Un nuevo camino al desarrollo

La buena noticia es que la región es plenamente consciente de ello, y a principios de 2015 los gobiernos de todos los países -reunidos en la Comunidad de Estados Latinoamericanos y Caribeños, CELAC- asumieron el compromiso formal de acabar con el hambre al año 2025, mediante el Plan de Seguridad Alimentaria, Nutrición y Erradicación del Hambre, el cual ha recogido las principales políticas y experiencias exitosas de los países de la región para crear una hoja de ruta hacia hambre cero.

Se trata de una meta aún más exigente que la adoptada por la comunidad internacional a través de los nuevos Objetivos de Desarrollo Sostenible, ODS, que fijaron el año 2030 como el plazo límite para lograr un mundo libre de hambre.

Pero esta mayor ambición de América Latina y el Caribe está plenamente justificada: es la región mundial que ha logrado los mayores avances en la lucha contra el hambre, ya que más de treinta millones de personas han superado la subalimentación en la región en los últimos veinticinco años. Además, fue la única región del mundo en lograr las dos metas internacionales del hambre, tanto la de los Objetivos de Desarrollo del Milenio como la de la Cumbre Mundial de la Alimentación, al reducir tanto su proporción como su número total de subalimentados a menos de la mitad desde los niveles de 1990.

Veinticinco años atrás, el 14,7% de los latinoamericanos y caribeños vivía con hambre, más de 66 millones de mujeres, hombres, niños y niñas vivían a diario sin comida suficiente para llevar una vida sana y activa. Hoy el porcentaje se ha reducido a sólo 5.5%, pero aún quedan 34.3 millones de Latinoamericanos y Caribeños que padecen hambre.

El Plan de Seguridad Alimentaria, Nutrición y Erradicación del Hambre de la CELAC está directamente enfocado en este objetivo y en el logro del bienestar nutricional de todos los grupos en situación de vulnerabilidad.

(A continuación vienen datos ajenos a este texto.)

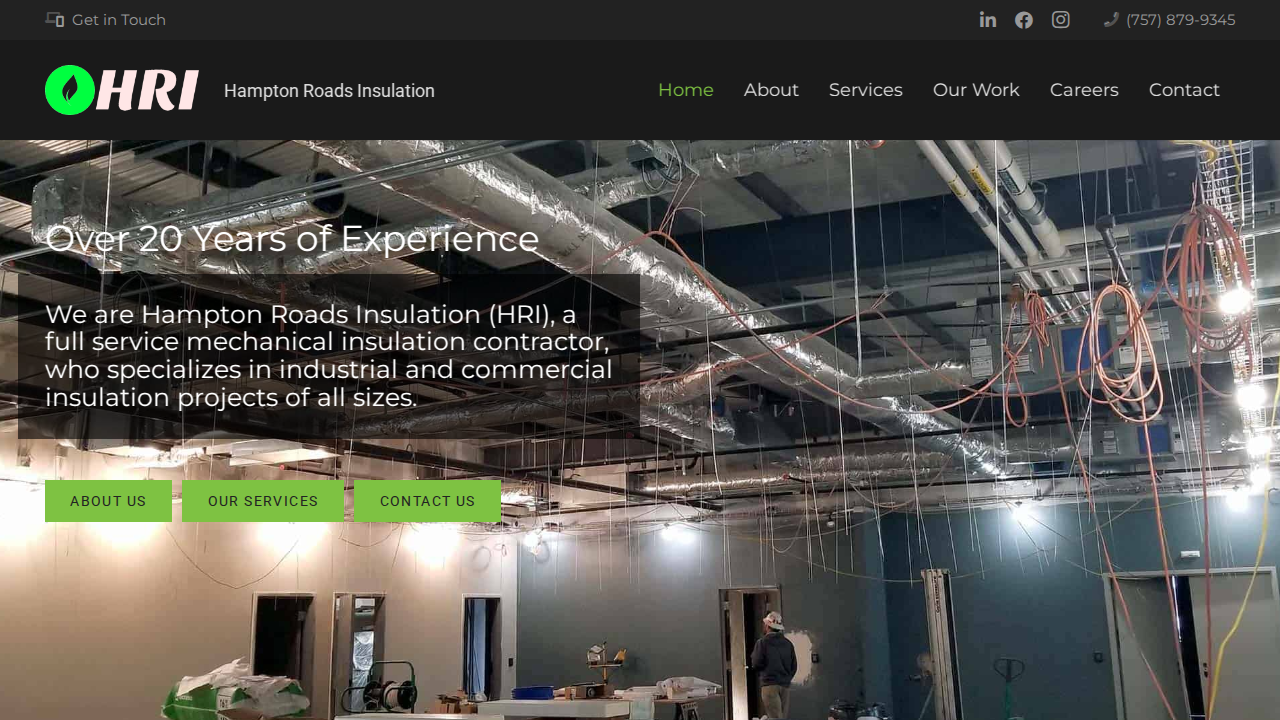Go to the Our Work page
1280x720 pixels.
click(976, 90)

En el caso particular de Colombia  la población de más alta vulnerabilidad es aquella que habita en zonas rurales apartadas, en las que se han vivido  con más intensidad los efectos del conflicto armado que enfrenta el país desde hace más de 50 años.

Como consecuencia de ese conflicto, estas comunidades rurales han visto  comprometida la producción de alimentos y padecido la destrucción de los cultivos, las restricciones a la movilidad impuestas por los diferentes actores armados, el desplazamiento forzado hacia zonas urbanas primordialmente,   y  las afectaciones al medio ambiente .  Esto ha incidido negativamente en su seguridad alimentaria y los efectos suelen persistir tiempo después, pues la recuperación de los cultivos, la infraestructura y el capital social puede tomar varios años. 

Después de tres años de diálogos entre el Gobierno Colombiano y la guerrilla de las FARC-EP, muchos observadores coinciden en que la firma de un acuerdo de paz podría ser alcanzada durante el primer semestre de 2016. La construcción y consolidación de la paz tras la firma del acuerdo requerirán grandes esfuerzos y liderazgo del Gobierno al nivel nacional y local, así como el apoyo de la sociedad civil y de la comunidad internacional. 

La FAO coopera con el Gobierno Colombiano y pone a su servicio todas las herramientas de las que dispone para avanzar hacia la recuperación del campo e impulsar el desarrollo rural y la construcción de paz. 

En ese contexto, las Directrices Voluntarias sobre la Gobernanza Responsable de la Tenencia de la Tierra, la Pesca y los Bosques en el Contexto de la Seguridad Alimentaria Nacional desempeñan un papel importante, así como la amplia experiencia de la organización en programas de campo y trabajo con comunidades rurales vulnerables. 

El derecho humano a la alimentación y la obtención de la seguridad alimentaria y nutricional para toda la población, incluyendo las poblaciones en zonas afectadas por el conflicto y las comunidades que se reintegran a la vida civil, deben estar en el centro de las políticas públicas para la consolidación de la paz y la erradicación de la pobreza rural en los territorios afectados. Un énfasis especial deberán tener los programas de combate a la desnutrición crónica infantil y los programas de alimentación escolar.

Esta sería la base para hacer frente a muchas de las problemáticas que afectan a la vida de la población rural pobre en Colombia, como el acceso a la tierra y la productividad de la agricultura familiar, ya que no puede existir paz sin seguridad alimentaria, ni seguridad alimentaria sin paz.